El de Nemo, sin embargo, iba a ser un sueño que se resistiría a morir. Tras un hiato de diez años, al final de su contrato con Hearst en 1924, McCay regresó al Herald y retomó “Little Nemo en el País de los Sueños”. Pero era ya demasiado tarde para recuperar la poesía y el alma que había caracterizado la versión original, por mucho que su arte continuara siendo deslumbrante. Y así, la página dominical, tras casi 600 entregas desde su primera aparición allá por 1905, finalizó en el último domingo de 1926, como un gris epílogo a la brillante carrera de McCay en los comics.

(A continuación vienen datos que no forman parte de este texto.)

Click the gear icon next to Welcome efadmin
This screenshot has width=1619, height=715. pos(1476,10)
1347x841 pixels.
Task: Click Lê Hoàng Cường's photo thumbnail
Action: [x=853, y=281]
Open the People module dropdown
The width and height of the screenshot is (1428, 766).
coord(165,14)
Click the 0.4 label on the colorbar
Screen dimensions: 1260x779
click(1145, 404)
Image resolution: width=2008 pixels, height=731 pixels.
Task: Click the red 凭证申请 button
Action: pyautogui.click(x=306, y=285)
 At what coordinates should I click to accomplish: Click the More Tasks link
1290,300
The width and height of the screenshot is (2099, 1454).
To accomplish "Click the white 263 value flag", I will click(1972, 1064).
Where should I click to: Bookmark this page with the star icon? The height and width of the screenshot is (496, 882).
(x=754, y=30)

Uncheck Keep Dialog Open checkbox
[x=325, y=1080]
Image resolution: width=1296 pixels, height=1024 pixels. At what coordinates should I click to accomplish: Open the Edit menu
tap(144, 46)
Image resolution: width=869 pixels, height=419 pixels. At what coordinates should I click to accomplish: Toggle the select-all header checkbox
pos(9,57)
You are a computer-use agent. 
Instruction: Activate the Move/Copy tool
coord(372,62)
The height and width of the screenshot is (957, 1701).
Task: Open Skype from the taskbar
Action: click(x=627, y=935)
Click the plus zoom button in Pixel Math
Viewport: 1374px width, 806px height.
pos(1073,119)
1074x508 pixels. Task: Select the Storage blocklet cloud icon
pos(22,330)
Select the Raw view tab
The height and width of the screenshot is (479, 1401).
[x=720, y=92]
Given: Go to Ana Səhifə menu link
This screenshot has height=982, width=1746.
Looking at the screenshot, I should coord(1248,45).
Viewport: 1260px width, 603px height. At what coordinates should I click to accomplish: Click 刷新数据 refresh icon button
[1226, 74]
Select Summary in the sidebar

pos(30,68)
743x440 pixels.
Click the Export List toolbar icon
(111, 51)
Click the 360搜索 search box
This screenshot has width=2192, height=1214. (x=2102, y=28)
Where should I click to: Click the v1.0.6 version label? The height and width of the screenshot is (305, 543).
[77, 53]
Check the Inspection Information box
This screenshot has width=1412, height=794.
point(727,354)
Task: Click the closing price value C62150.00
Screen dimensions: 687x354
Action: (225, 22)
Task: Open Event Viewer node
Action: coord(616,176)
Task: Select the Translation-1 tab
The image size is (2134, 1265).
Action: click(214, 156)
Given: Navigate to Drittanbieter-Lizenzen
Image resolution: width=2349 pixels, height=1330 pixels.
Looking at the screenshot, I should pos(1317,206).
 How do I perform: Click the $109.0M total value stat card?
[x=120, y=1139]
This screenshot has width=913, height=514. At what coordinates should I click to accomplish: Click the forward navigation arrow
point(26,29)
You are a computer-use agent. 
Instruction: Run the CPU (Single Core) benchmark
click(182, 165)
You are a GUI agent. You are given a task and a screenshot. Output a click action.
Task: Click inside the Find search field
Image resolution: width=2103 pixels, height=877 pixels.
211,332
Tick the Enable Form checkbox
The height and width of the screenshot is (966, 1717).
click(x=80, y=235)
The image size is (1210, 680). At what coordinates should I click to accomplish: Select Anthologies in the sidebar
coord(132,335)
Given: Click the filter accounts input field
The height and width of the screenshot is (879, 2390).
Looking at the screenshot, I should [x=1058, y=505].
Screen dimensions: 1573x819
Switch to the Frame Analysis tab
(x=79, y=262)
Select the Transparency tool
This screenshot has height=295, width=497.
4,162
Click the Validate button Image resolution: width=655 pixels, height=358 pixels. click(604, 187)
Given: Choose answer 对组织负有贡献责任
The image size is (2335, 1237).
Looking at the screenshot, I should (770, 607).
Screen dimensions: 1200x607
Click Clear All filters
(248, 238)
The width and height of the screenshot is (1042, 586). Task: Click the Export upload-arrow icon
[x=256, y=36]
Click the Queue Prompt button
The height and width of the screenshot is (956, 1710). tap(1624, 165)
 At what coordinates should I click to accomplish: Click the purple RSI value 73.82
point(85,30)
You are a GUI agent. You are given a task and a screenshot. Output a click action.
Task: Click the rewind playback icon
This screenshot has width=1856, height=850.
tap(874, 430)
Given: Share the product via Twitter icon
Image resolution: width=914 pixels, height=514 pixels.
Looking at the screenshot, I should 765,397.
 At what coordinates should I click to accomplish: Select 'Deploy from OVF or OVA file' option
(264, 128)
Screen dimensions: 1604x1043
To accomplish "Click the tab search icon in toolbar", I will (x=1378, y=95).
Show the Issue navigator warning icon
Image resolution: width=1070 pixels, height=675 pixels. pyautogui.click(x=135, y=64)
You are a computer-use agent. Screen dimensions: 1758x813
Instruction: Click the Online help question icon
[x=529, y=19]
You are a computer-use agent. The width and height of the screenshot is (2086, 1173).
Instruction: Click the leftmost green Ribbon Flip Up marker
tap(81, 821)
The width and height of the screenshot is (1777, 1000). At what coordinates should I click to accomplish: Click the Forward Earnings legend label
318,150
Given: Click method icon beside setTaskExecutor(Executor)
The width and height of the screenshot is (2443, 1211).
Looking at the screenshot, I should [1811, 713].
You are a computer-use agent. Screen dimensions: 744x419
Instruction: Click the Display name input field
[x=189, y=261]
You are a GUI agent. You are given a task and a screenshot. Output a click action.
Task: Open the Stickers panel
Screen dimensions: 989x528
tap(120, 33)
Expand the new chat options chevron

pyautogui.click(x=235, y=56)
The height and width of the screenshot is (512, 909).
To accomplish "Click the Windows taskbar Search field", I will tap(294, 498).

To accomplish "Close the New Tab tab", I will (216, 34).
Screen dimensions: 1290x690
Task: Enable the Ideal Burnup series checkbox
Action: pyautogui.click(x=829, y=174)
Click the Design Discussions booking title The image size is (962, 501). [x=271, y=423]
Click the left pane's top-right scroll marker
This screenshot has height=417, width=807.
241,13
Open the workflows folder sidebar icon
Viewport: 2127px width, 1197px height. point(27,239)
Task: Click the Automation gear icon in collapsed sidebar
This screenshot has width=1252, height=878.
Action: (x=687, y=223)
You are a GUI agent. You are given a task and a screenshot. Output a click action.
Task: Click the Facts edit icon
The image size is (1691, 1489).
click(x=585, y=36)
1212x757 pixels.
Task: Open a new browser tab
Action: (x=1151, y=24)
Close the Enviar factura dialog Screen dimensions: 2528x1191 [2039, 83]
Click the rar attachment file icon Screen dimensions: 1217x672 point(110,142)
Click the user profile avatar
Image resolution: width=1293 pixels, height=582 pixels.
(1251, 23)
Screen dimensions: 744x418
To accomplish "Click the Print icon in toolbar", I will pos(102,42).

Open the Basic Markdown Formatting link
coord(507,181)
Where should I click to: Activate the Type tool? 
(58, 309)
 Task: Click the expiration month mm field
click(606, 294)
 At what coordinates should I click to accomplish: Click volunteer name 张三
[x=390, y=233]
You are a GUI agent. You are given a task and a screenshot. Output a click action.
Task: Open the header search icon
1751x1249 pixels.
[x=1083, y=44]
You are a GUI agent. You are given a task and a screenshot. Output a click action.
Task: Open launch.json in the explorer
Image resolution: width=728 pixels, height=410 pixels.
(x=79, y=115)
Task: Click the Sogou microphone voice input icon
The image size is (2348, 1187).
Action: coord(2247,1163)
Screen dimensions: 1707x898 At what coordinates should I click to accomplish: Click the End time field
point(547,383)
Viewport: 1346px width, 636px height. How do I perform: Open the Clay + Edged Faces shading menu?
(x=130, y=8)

Dado que los derechos de los comics de prensa solían estar en manos de los Syndicates o agencias, era habitual en la época que cuando un autor dejaba una serie, se contratara a otro para sucederle. No fue el caso de “Little Nemo”. La
personalidad, imaginación, estilo, ingenio y talento de Winsor McCay eran tales que retomar al personaje hubiera sido imposible. Su hijo Robert trató de revivir la serie para la sindicación en dos ocasiones, 1935 y 1947, pero ambos intentos se saldaron con la indiferencia de los lectores y no duraron más de dos meses. La obra primigenia, sin embargo, jamás perdió su prestigio y en 1966, por ejemplo, las planchas originales de McCay fueron expuestas en el Museo Metropolitano de Arte de Nueva York.

Para muchos expertos y aficionados, “Little Nemo en el País de los Sueños” es el mejor comic de toda la Historia. Este tipo de afirmaciones es siempre discutible, pero de lo que no hay duda es de que, en su primera etapa, es uno de los más grandes y bellos de todos los tiempos. Su fuerza poética, su inventiva, su maestría gráfica, su audacia experimental y su influencia en autores posteriores (no solo guionistas y dibujantes de comic, sino también cineastas) rara vez han tenido parangón en el ámbito del comic. Un logro inmenso si tenemos en cuenta lo joven que era el medio por entonces. McCay abrió nuevos caminos, exploró recursos innovadores y demostró las alturas creativas a las que podía llegar el lenguaje de las viñetas, enseñando al lector a interpretar su lenguaje conforme él mismo iba aprendiendo cómo guiar el ojo y la mente por la página. Una obra, en fin, deslumbrante cuyo descubrimiento es obligado para todo aquel que quiera profundizar mínimamente en el medio.